# "It must be the weather" babies update! & Odd-eyed splash.



## GibblyGiblets (Oct 2, 2011)

It's been quite a while since I've been on here, So I figured I would update on the 3 litters of babies I had born around xmas time.

These are the two females I kept from Sampsons litter of 13 that was born on Dec. 17th they just turned 6 weeks old.










Even with all those babies crammed inside, Sampson has, surprisingly, regained her figure lol.

These are 3 of Sampsons' daughter Rileys babies out of the 6 that survived that were born on Dec. 23rd, that I decided to keep.

























These babies and Sampsons babies have the same father.

And these are the three females I kept from Rileys sister Stencils litter of 12 that were born on Dec. 26th.

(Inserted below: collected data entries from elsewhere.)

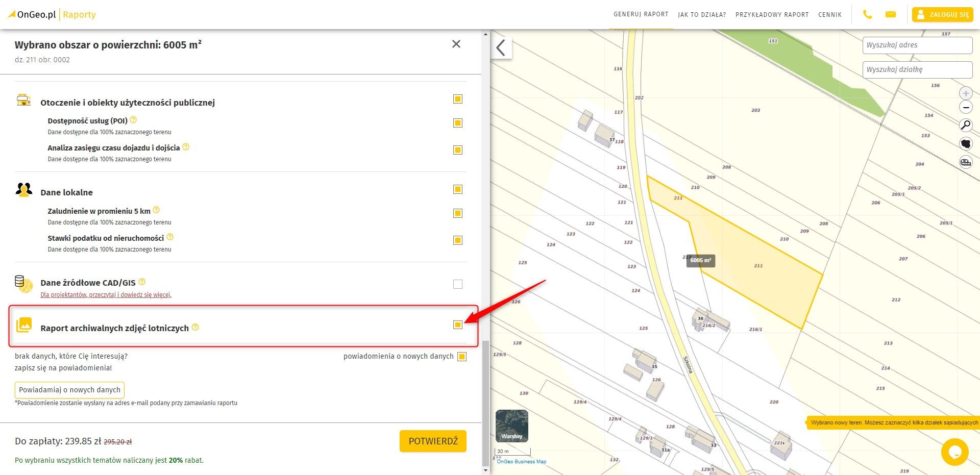Viewport: 980px width, 475px height.
Task: Click the Wyszukaj adres search field
Action: pos(917,45)
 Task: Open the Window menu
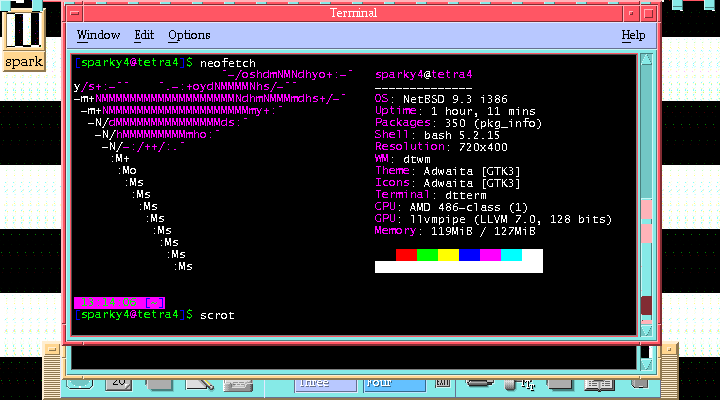pos(98,35)
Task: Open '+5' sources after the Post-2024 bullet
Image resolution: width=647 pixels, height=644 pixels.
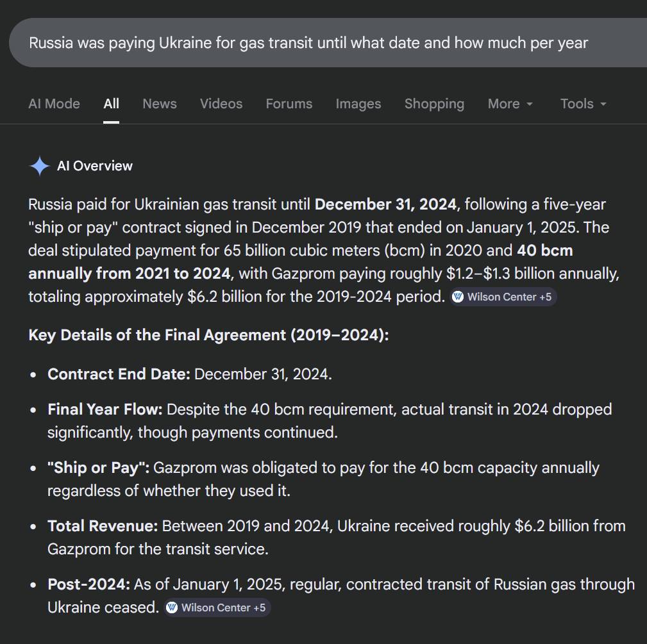Action: coord(258,607)
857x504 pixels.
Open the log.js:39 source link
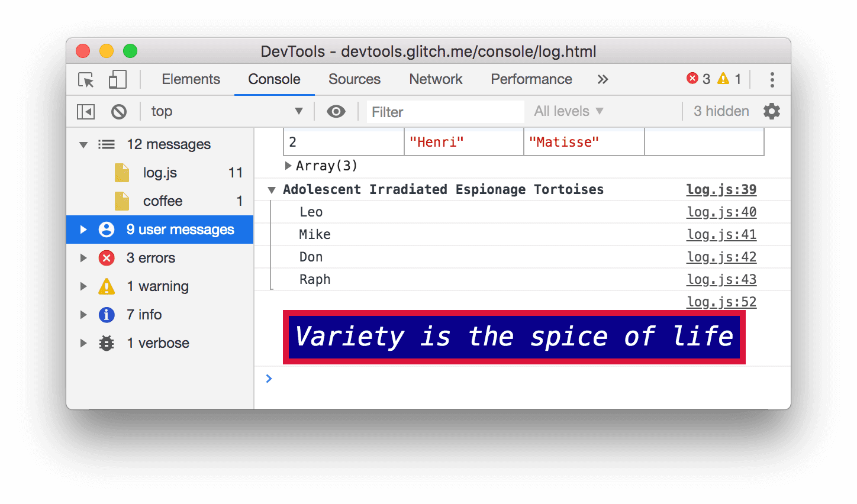721,189
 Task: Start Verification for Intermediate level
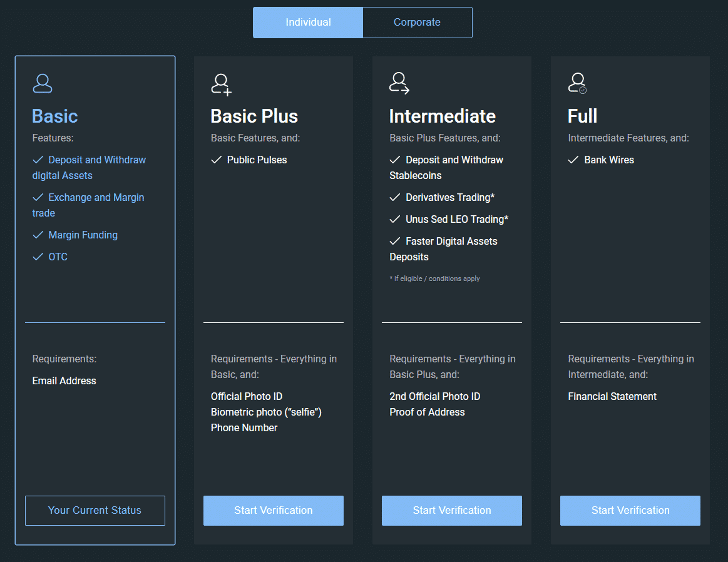(x=452, y=511)
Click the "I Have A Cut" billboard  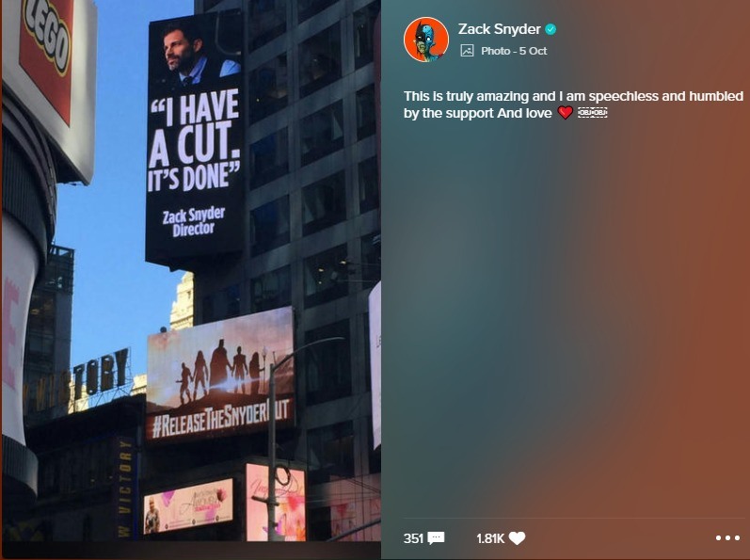tap(194, 138)
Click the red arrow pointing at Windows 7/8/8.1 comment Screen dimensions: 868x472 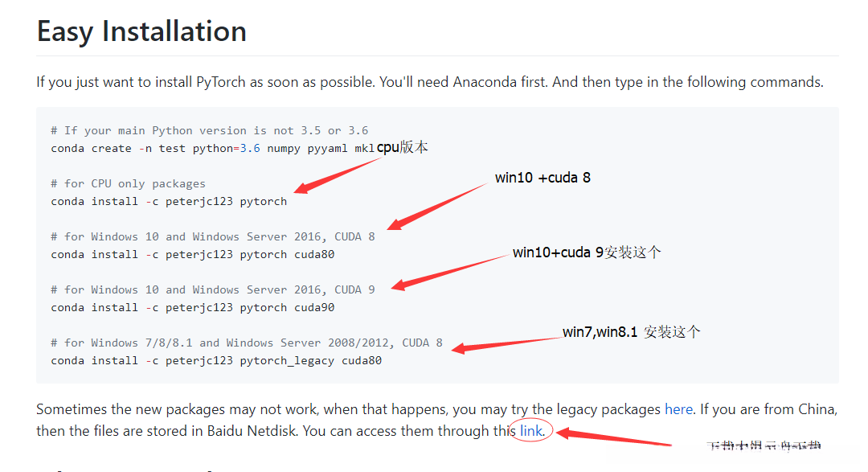506,344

The funky varigated looking splash is my favorite, there are no varigated directly in that line.

Also, the other day and I'm an idiot for not noticing this sooner, i should stare at my mouses eyes more.

I paired Riley and Stencils sister Celeste with my young hairless male (who so far has been anything but interested as far as I know) and I noticed in the picture that Celeste is actually odd-eyed.









Really hoping she's able to get pregnant, she's my first and only odd-eyed mouse and I have no idea how to go about getting more lol.


----------



## moustress (Sep 25, 2009)

Wow; I, too, have hoped for more odd eyed mousies in litters. It has happened, but they are all one black and one pretty dark ruby eye.

It's a pleasure to see meces looking as clear-eyed and sleek as your are. Good work!


----------